* Problem to work on *
Render the lines starting at the one containing "Where should I" and ending at the one containing "[x=357, y=705]" as a numbered list, omitting blank lines and leaving out the pictures.

* Materials provided *
+++

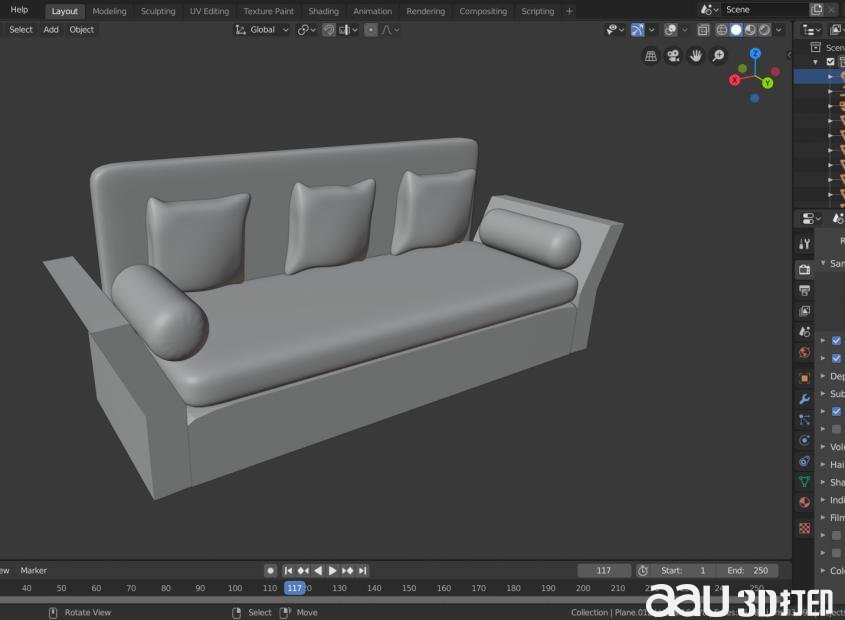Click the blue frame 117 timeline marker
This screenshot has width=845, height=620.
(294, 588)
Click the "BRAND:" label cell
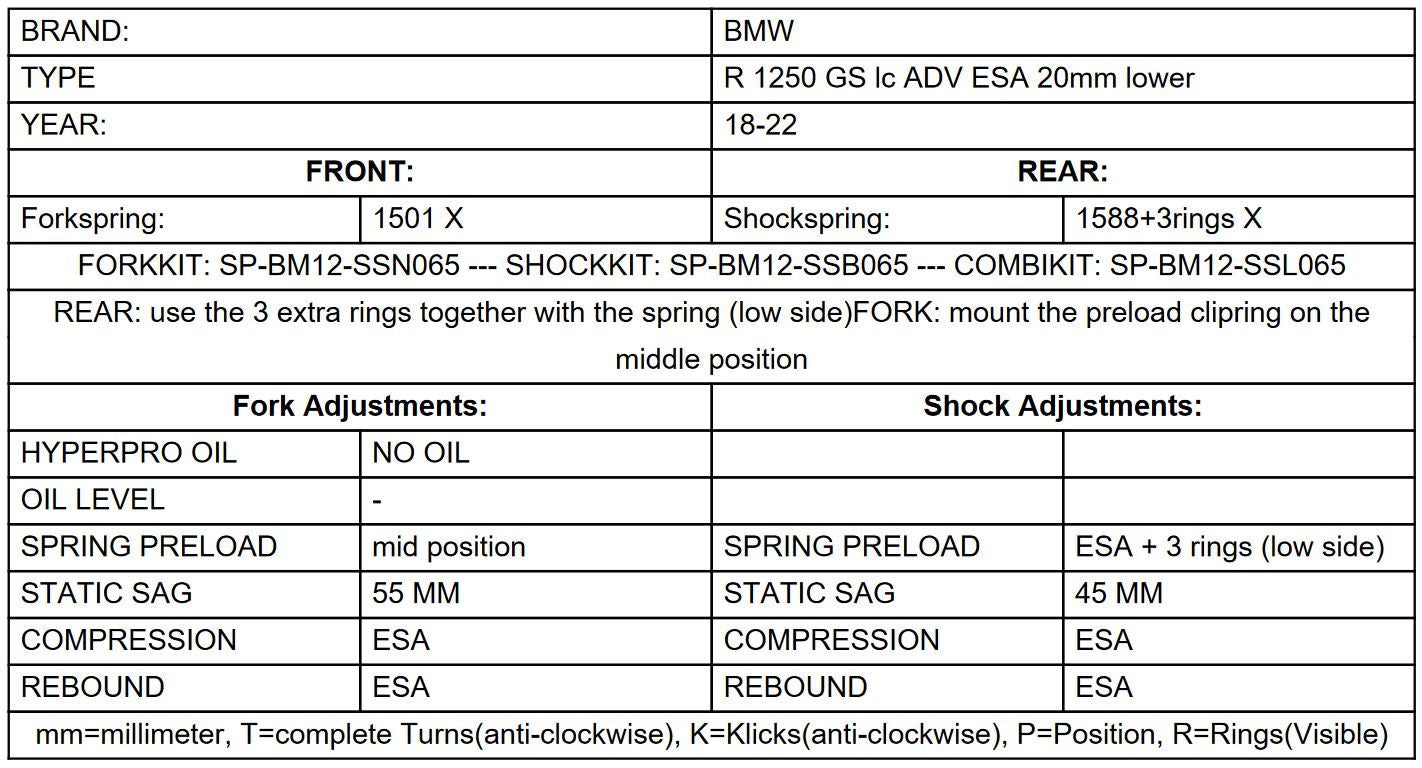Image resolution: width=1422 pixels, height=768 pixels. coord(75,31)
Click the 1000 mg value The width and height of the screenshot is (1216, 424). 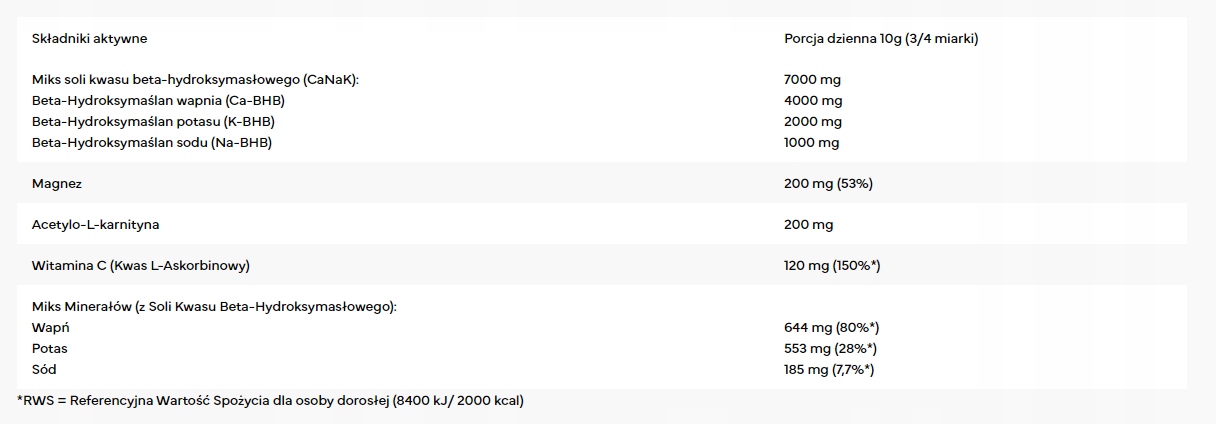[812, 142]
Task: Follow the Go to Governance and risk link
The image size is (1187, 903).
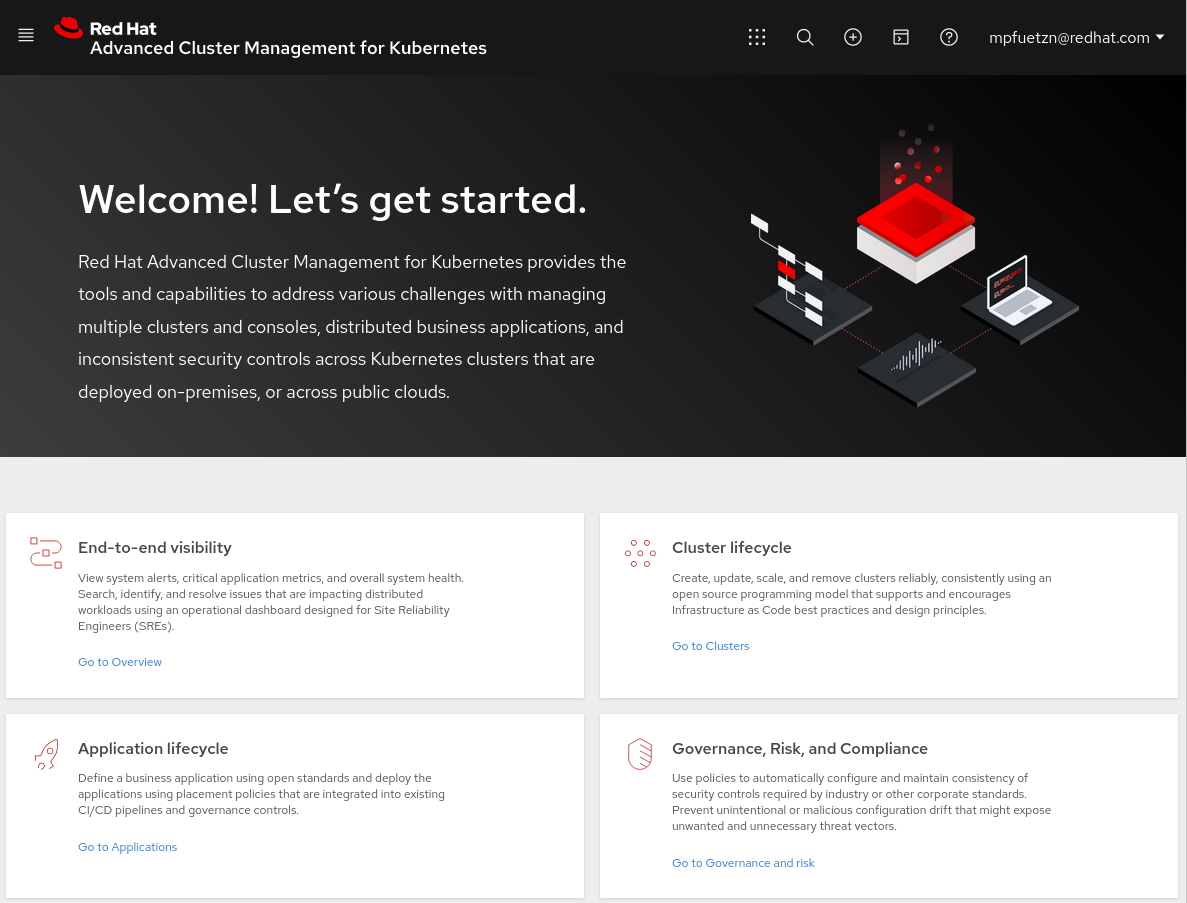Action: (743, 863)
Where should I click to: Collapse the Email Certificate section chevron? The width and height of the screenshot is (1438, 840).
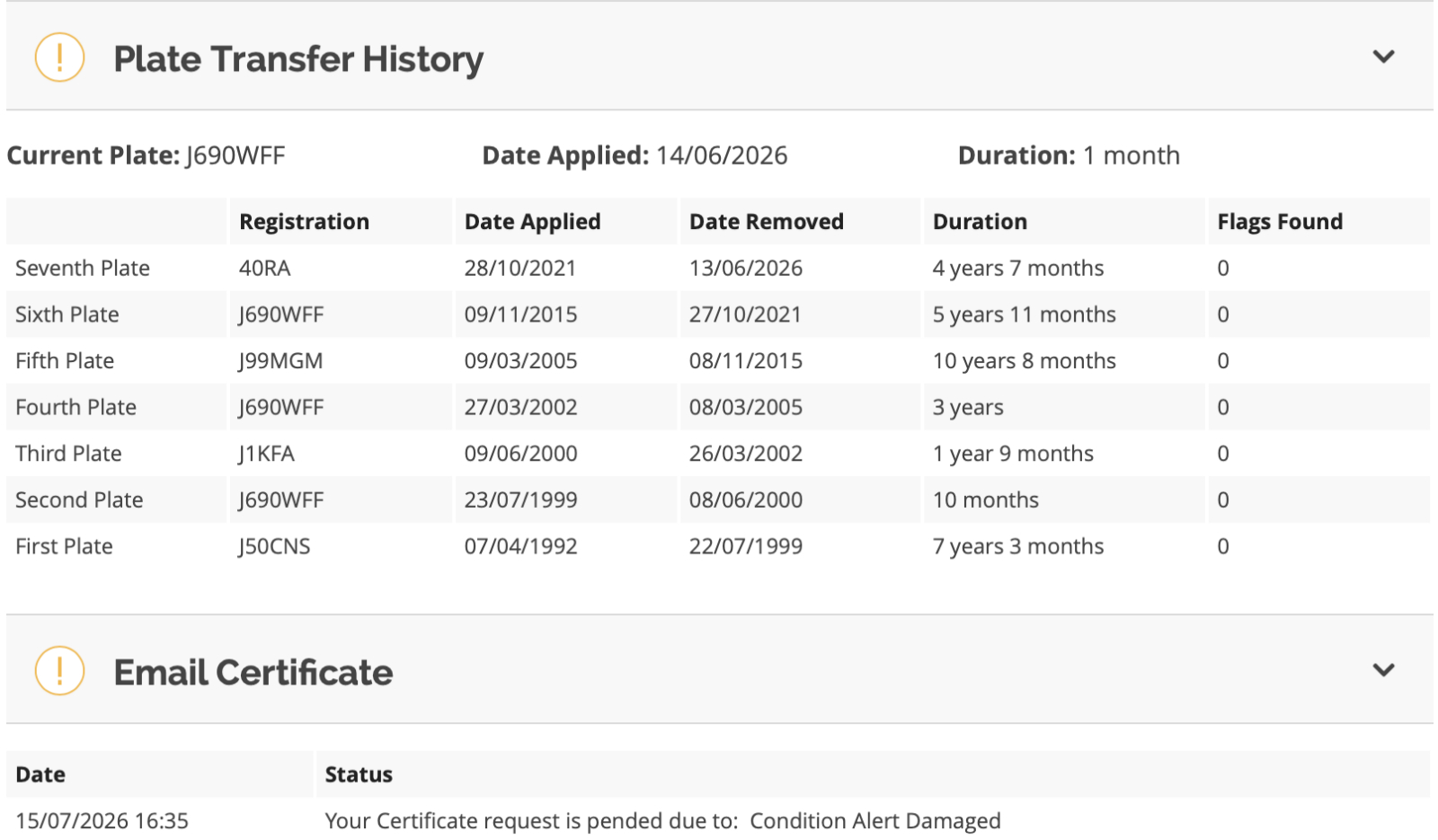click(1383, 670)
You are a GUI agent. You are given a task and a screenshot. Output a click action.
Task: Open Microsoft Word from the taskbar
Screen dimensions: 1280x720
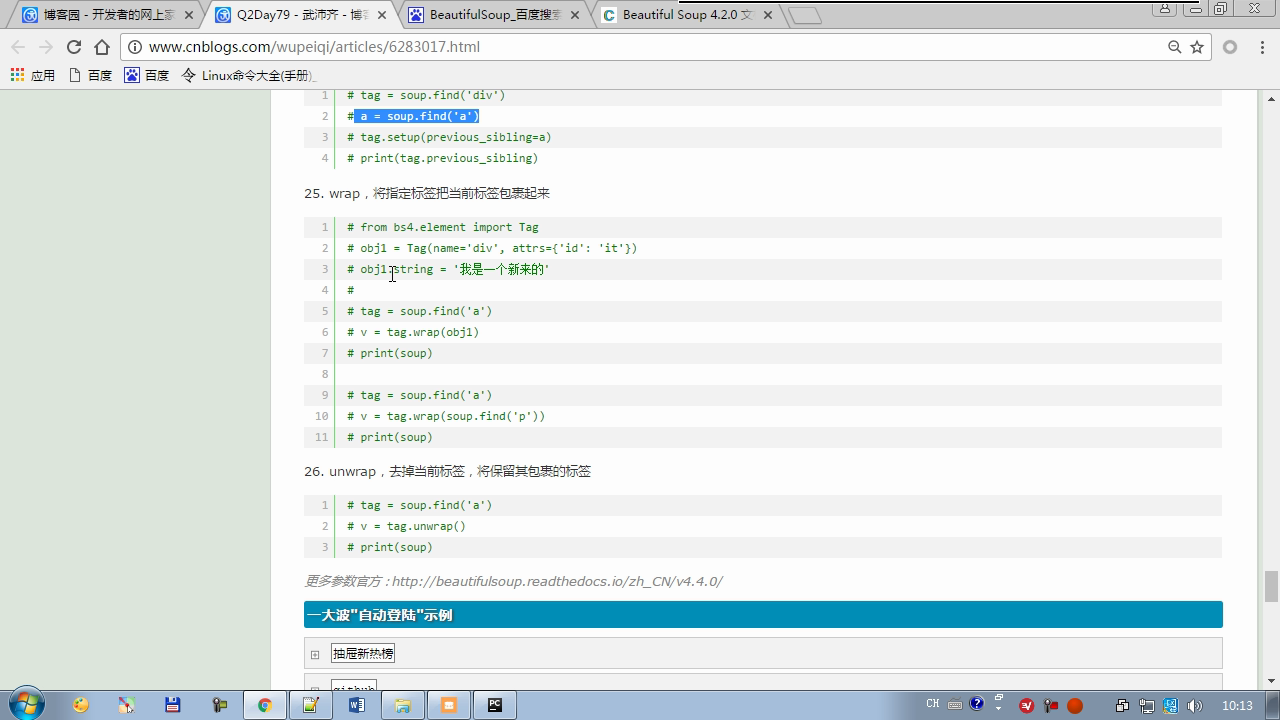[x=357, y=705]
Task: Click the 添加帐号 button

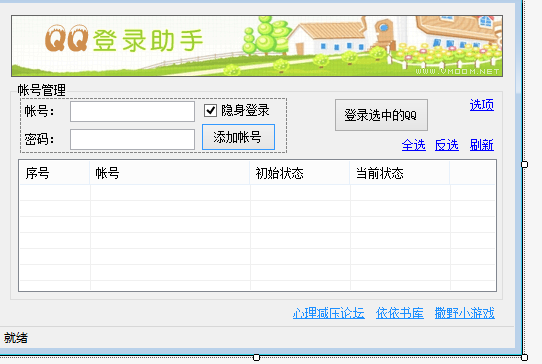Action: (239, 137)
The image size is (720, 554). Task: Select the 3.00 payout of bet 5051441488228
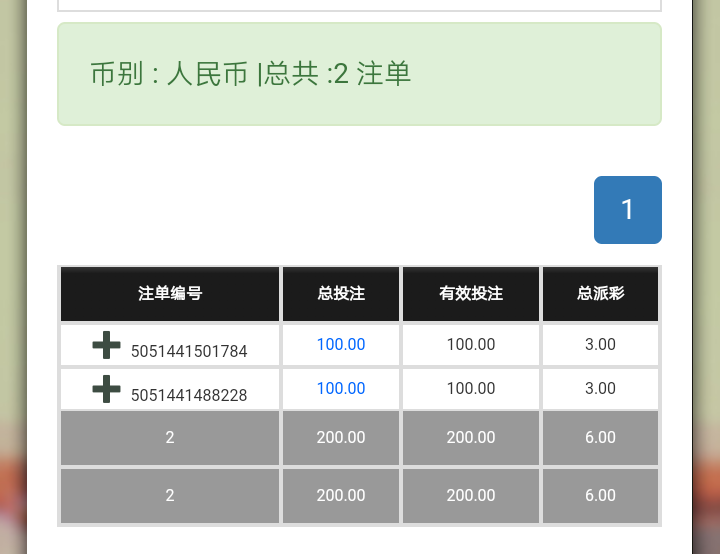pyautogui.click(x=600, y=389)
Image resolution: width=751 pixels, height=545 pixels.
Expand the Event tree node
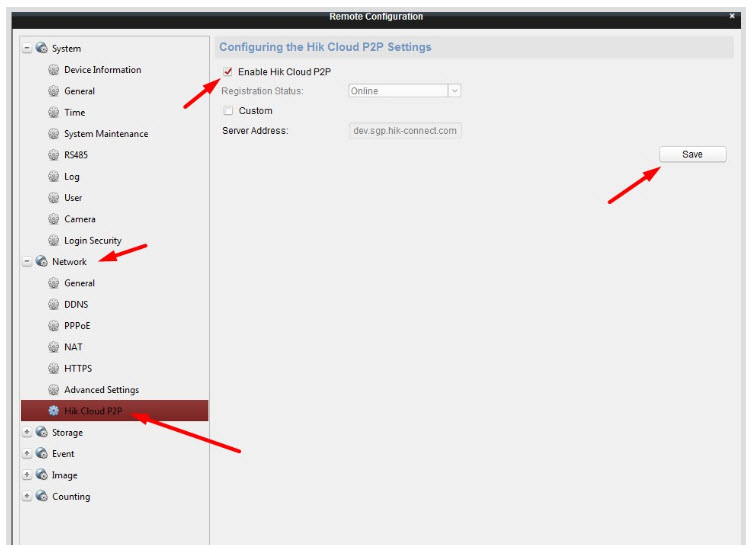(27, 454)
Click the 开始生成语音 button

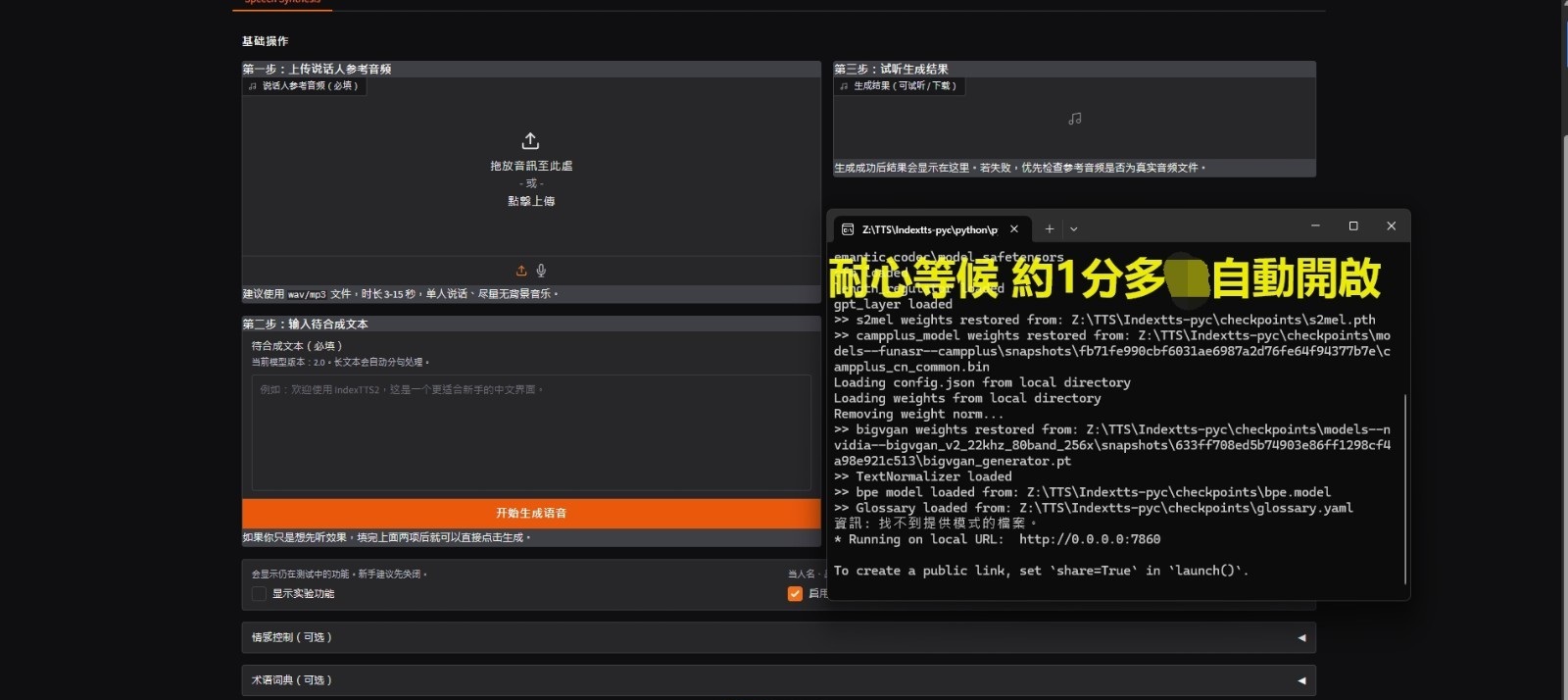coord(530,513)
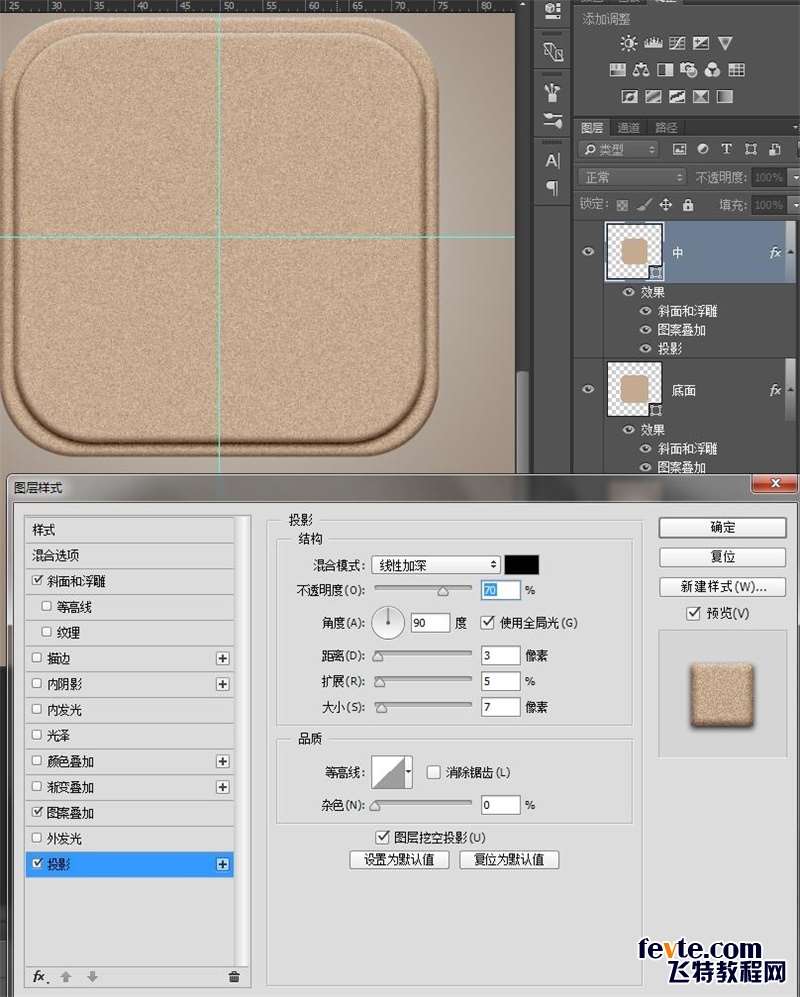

+++

* Expected answer *
1. Where should I click to: Collapse the Email Certificate section chevron? The width and height of the screenshot is (1438, 840).
2. click(1383, 670)
3. You are a GUI agent. You are given a task and a screenshot. Output a click action.
4. Task: Open Microsoft Word from the taskbar
5. Screen dimensions: 1280x720
6. [x=357, y=705]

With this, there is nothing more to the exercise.